En cela, Seita n'est pas le personnage parfait de l'anime typique. Il cumule les erreurs, ne sait avaler son orgueil lorsqu'il est accueilli chaleureusement par sa tante et remet même en doute les efforts de guerre de ses compatriotes pourtant plus âgés et plus aptes à poser ce type de jugement. Empêtré dans cette hubris rarement vue chez un enfant, le frère quitte la sécurité du foyer familial et parcourt le Japon dévasté. Doublement conscient de cette tragédie (à la fois sur la manière dont elle s'est édifiée et dont elle se termine), nous sommes rapidement portés à concevoir la relation entre le frère et la soeur comme une symbiose touchante entre le coeur et l'esprit. Une responsabilité mutuelle s'établit : Seita a besoin d'elle pour tirer du sens de l'avenir et du chaos tandis que Setsuko n'a d'autre choix que de se reposer sur la vigueur physique et l'autonomie fleurissante de l'autre. Tissé dans une courte pointe familiale, Grave of the Fireflies parvient à superposer cette relation avec sa critique à poings fermés de la guerre et des politiques nationales. Contrairement aux films colorés de son compère Miyazaki, cette première oeuvre de Takahata chez Ghibli exemplifie une vision sereine et brillamment concise de l'âme et du drame japonais où la répétition des thèmes porte en elle une mélancolie d'autant plus efficace qu'elle détone dans l'industrie survoltée de l'anime.

Les couleurs jaillissent et le feu embrase les arrière-plans. La décomposition du corps de Setsuko est horriblement précise sans jamais être abjecte. Dissimulée aux yeux de l'enfant, la mort est voilée (les bandages enveloppants la mère, la toile de paille recouvrant le cadavre desséché sur la plage) comme s'il fallait protéger à tout prix l'innocence de la soeur; innocence garante de l'imaginaire autant que la violence crue transporte avec elle la maturité, chose que ne doit surtout pas avoir Setsuko.

La maturité lui aurait permis de rendre intelligible sa condition, et donc sa fin imminente. Plutôt convaincue de la transformation des corps morts en lucioles, elle résiste face à l'impensable et survit dans une situation où l'irreprésentable et l'horreur règnent. À son tour, le grand frère est rapidement pardonné de sa ferveur nationaliste parce qu'il a permis à sa jeune soeur de s'éteindre l'âme en paix.
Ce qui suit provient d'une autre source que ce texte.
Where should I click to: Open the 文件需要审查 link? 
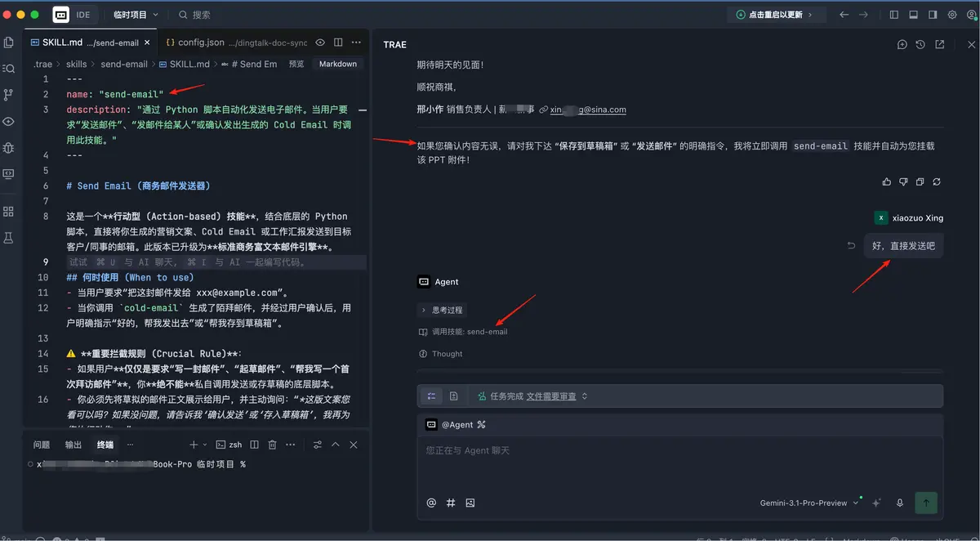[x=551, y=396]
Devant supporter sur ses jeunes épaules tout le poids de la représentation de la violence, Seita doit jouer les conteurs; en ce sens, il est l'alter ego de Takahata, qui avait le même âge à l'époque et qui, en réalisant Grave of the Fireflies, soutient la vocation de son propre héros. Mais comme tous les contes ont une fin, celui du tombeau et des lucioles en trouvera une avec la défaite du Japon et la mort de Setsuko. Jeune comme la guerre, elle n'aura jamais connu la paix.
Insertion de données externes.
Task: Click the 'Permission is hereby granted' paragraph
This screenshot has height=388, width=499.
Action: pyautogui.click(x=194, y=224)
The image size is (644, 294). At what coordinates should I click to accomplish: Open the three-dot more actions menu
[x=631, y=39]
Colin Odell et Michelle Le Blanc pointaient avec justesse la signification que pouvaient prendre les lucioles, soit d'agir comme synonyme des derniers instants de joie que le duo vivra dans une vie trop courte, mais aussi de rappeler, par sa forme et sa nature, les avions de guerre planants sans cesse au-dessus du paysage et, enfin, les bombes incendiaires larguées nuit et jour sur la ville de Kobe2. Autrement dit, cette métaphore persistante apporte une consistance esthétique forte à l'ensemble qui s'inscrit parfaitement dans la vision de Takahata qui tient à mettre en scène son film par les moyens d'un style épuré. Les plans sont simples, les déplacements qu'on y voit sont rectilignes et n'obligent jamais le réalisateur à des frasques vivaces.

Troublés par une question qui enferme le film dans une parenthèse onirique, nous nous butons enfin à l’ambivalence poétique de Takahata. Caractérisées par cette lueur rouge, les lucioles illuminent le visage des enfants comme le feu de la guerre inonde leur regard : de quelle clarté sont-ils éblouis? Celle de la bombe ou celle de l'insecte? Ne pouvoir y répondre, c'est aussi se rappeler ces premiers mots criés par un passant (« Quelle honte que les Américains arrivent demain et que ces corps traînent encore! »), c'est acquiescer que Grave of the Fireflies est l'une des rares oeuvres à avoir su exposer la cohabitation de l'horreur et de l'innocence et, dans ce creux qui les sépare où se loge le lyrisme et le conte, ce qu'il nous reste d'irréductibilité.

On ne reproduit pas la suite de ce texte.